Using brackets; no extra newline
last_status = (cases
# per case: sort by some_timestamp
.withColumn("rank", F.row_number.over(
Window.partitionBy("case_id").orderBy(F.desc("some_timestamp"))))
# restrict to last date
.filter(F.col("rank") == 1)
.select(
F.col("case_id"),
F.col("is_archived").alias("is_archived_latest"),
F.when((F.col("is_archived") == F.lit(True))
| (F.col("some_value") <= F.lit(some_actual_value)),
# if archived or [whatever], set some_value to zero
F.lit(0))
.otherwise(F.col("some_value"))
.alias("some_value")
))
Using brackets; with extra newline
last_status = (
cases
# per case: sort by some_timestamp
.withColumn("rank", F.row_number.over(
Window.partitionBy("case_id").orderBy(F.desc("some_timestamp"))))
# restrict to last date
.filter(F.col("rank") == 1)
.select(
F.col("case_id"),
F.col("is_archived").alias("is_archived_latest"),
F.when((F.col("is_archived") == F.lit(True))
| (F.col("some_value") <= F.lit(some_actual_value)),
# if archived or [whatever], set some_value to zero
F.lit(0))
.otherwise(F.col("some_value"))
.alias("some_value"))
)
Using brackets; black'd
last_status = (
cases
# per case: sort by some_timestamp
.withColumn(
"rank",
F.row_number.over(
Window.partitionBy("case_id").orderBy(F.desc("some_timestamp"))
),
)
# restrict to last date
.filter(F.col("rank") == 1).select(
F.col("case_id"),
F.col("is_archived").alias("is_archived_latest"),
F.when(
(F.col("is_archived") == F.lit(True))
| (F.col("some_value") <= F.lit(some_other_value)),
# if archived or [whatever], set some_value to zero
F.lit(0),
)
.otherwise(F.col("some_value"))
.alias("some_value"),
)
)
Personally, I believe it would improve the daily lives of many people who work with these (extremely widespread) libraries, if it were possible to write something as follows:
last_status = cases
# per case: sort by some_timestamp
.withColumn("rank",
F.row_number.over(Window.partitionBy("case_id")
.orderBy(F.desc("some_timestamp"))))
# restrict to last date
.filter(F.col("rank") == 1)
.select(
F.col("case_id"),
F.col("is_archived").alias("is_archived_latest")
F.when((F.col("is_archived") == F.lit(True))
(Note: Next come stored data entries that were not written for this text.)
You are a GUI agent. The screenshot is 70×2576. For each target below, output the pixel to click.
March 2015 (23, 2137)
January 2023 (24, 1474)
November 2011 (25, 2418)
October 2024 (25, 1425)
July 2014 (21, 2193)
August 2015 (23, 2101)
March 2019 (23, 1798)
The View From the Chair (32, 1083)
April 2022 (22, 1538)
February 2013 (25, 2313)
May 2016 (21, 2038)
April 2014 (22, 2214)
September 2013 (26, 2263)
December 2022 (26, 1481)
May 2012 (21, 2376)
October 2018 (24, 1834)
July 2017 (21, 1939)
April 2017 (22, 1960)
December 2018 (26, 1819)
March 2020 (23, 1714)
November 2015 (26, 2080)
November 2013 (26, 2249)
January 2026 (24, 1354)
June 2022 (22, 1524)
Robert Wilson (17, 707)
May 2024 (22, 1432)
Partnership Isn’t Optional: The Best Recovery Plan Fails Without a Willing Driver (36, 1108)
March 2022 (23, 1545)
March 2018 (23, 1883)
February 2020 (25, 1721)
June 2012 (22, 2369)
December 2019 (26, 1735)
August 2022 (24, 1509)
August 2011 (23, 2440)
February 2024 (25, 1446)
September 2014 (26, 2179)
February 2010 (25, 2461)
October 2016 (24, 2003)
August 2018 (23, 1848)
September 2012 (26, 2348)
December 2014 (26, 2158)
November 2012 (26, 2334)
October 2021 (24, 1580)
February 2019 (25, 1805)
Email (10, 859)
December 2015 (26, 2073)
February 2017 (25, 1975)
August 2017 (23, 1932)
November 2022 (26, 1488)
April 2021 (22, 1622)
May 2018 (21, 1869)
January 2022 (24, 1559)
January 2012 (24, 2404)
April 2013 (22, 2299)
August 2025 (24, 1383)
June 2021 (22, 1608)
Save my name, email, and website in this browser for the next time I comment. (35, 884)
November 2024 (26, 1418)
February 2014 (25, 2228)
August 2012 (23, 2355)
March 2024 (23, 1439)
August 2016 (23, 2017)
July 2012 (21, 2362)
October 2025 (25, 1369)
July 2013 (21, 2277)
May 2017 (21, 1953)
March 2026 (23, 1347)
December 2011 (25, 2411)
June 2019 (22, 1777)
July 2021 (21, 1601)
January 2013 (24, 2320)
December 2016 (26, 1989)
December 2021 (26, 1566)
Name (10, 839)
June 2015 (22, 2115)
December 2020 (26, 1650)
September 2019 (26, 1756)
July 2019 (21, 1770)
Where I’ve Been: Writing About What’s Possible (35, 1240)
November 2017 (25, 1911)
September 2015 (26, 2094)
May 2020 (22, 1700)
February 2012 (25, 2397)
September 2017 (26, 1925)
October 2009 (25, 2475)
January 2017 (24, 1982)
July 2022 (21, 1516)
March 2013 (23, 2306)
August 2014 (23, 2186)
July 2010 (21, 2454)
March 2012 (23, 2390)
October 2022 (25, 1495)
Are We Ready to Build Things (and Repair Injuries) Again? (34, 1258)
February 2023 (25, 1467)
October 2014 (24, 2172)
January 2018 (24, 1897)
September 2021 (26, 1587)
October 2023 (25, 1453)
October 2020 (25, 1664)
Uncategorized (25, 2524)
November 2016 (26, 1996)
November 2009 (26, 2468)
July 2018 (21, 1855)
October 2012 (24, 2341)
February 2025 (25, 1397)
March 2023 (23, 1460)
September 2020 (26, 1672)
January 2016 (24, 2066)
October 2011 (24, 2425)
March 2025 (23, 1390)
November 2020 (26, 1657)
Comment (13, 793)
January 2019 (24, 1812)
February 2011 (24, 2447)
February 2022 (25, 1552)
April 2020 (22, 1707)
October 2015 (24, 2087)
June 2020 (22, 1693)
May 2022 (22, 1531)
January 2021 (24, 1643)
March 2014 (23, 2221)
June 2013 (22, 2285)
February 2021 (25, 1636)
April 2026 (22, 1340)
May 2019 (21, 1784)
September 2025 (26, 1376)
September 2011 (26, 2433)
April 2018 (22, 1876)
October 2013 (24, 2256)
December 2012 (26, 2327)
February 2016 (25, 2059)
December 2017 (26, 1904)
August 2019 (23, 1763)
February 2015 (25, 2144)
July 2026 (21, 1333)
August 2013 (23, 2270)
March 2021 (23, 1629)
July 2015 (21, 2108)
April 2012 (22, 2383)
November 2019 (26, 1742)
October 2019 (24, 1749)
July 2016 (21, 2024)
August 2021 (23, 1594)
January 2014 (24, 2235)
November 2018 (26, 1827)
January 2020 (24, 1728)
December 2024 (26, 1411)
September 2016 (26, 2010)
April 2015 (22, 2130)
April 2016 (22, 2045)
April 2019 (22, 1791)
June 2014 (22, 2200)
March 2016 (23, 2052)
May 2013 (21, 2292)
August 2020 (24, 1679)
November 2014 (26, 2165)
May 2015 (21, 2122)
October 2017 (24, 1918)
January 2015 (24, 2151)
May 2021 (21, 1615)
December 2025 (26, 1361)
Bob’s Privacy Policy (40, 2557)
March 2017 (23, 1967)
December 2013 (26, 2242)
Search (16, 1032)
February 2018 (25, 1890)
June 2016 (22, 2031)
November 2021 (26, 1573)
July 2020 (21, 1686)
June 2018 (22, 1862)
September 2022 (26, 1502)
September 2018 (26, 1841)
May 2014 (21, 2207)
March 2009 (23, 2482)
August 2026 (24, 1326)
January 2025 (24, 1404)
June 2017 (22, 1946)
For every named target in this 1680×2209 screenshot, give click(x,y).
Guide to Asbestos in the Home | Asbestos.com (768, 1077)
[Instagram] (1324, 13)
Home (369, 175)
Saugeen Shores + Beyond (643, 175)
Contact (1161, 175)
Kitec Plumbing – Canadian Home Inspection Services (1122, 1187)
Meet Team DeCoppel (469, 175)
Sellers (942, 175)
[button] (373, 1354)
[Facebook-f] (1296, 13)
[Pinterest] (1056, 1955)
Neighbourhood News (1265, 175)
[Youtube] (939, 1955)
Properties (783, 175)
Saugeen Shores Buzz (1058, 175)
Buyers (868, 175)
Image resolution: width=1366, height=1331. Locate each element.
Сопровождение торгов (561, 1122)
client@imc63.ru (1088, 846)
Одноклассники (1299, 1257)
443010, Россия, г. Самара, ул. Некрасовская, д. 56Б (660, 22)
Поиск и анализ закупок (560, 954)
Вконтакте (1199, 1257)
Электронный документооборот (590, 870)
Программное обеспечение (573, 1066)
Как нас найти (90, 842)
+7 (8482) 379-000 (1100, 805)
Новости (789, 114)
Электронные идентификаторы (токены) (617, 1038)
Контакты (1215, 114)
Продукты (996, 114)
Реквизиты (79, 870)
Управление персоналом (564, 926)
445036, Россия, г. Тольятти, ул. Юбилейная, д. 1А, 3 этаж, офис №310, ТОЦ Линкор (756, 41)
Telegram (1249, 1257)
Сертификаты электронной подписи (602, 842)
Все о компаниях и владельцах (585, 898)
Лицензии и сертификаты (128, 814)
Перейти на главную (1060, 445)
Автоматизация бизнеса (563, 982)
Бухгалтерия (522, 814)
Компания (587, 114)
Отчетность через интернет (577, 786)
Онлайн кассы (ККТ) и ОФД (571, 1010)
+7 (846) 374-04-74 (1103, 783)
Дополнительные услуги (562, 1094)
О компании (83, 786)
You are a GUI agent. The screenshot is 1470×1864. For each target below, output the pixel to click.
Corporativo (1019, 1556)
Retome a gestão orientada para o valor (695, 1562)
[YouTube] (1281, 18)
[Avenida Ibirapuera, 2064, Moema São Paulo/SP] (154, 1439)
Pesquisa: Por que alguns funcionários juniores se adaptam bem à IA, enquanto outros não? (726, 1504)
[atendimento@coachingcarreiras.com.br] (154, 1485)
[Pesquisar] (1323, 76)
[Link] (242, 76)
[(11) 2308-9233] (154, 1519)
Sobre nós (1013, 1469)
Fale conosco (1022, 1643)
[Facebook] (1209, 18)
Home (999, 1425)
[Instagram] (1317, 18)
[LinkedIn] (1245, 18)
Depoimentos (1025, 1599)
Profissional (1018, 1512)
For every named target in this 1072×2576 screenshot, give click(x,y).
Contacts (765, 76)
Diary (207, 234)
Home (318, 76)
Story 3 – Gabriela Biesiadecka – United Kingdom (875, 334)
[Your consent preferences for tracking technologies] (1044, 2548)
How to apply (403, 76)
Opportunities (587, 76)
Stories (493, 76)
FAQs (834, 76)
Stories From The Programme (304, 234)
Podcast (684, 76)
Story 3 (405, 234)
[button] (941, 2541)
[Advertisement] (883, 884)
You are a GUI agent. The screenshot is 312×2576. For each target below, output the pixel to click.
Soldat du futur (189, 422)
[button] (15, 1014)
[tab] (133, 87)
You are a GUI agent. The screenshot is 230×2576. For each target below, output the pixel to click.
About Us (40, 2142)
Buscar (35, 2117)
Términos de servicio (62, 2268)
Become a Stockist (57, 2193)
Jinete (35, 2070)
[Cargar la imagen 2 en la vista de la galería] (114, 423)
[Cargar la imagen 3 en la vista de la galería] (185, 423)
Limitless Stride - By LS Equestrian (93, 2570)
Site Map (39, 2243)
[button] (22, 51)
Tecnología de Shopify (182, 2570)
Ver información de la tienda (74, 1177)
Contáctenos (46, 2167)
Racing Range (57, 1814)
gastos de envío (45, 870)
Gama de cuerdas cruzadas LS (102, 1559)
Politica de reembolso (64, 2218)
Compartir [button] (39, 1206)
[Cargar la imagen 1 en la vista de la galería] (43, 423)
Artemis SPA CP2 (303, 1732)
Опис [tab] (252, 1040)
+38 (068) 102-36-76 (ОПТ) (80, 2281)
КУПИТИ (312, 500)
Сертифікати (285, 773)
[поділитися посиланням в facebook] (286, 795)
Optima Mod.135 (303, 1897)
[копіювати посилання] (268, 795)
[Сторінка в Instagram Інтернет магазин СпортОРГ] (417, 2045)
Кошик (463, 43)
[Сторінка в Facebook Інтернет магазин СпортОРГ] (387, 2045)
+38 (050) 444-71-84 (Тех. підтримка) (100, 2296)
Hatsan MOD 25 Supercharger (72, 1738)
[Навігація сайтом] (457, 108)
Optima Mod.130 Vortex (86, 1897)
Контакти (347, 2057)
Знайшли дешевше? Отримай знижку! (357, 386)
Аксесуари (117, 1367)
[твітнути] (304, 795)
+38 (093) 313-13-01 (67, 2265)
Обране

| (F.col("some_value") <= F.lit(some_actual_value)),
# if archived or [whatever], set some_value to zero
F.lit(0))
.otherwise(F.col("some_value"))
.alias("some_value"))
I believe this is clearer to read, reduces the bracket/symbol/indentation-density, and fills a gap that other languages in this space currently do better than python (e.g. R / scala; the magrittr-pipe does not need extra brackets).
AFAIU, this would need the full LL(k)-capabilities of the pegen parser, because obviously, there could be arbitrarily many lines of comments in between actual code lines.
The keen-eyed will notice that the above example already includes the dot-alignment suggestion (point 2. above) as well, which would also enable to following alternative:
Alternative without newline; using dot-alignment
last_status = cases.withColumn("rank",
# per case: sort by some_timestamp
F.row_number
.over(Window.partitionBy("case_id")
.orderBy(F.desc("some_timestamp"))))
# restrict to last date
.filter(F.col("rank") == 1)
.select(
F.col("case_id"),
F.col("is_archived").alias("is_archived_latest")
F.when((F.col("is_archived") == F.lit(True))
| (F.col("some_value") <= F.lit(some_actual_value)),
# if archived or [whatever], set some_value to zero
F.lit(0))
.otherwise(F.col("some_value"))
.alias("some_value"))
Personally, I’d like to see both as possible, but for me the much bigger win would be 1., whereas 2. is a (even more) cosmetic improvement.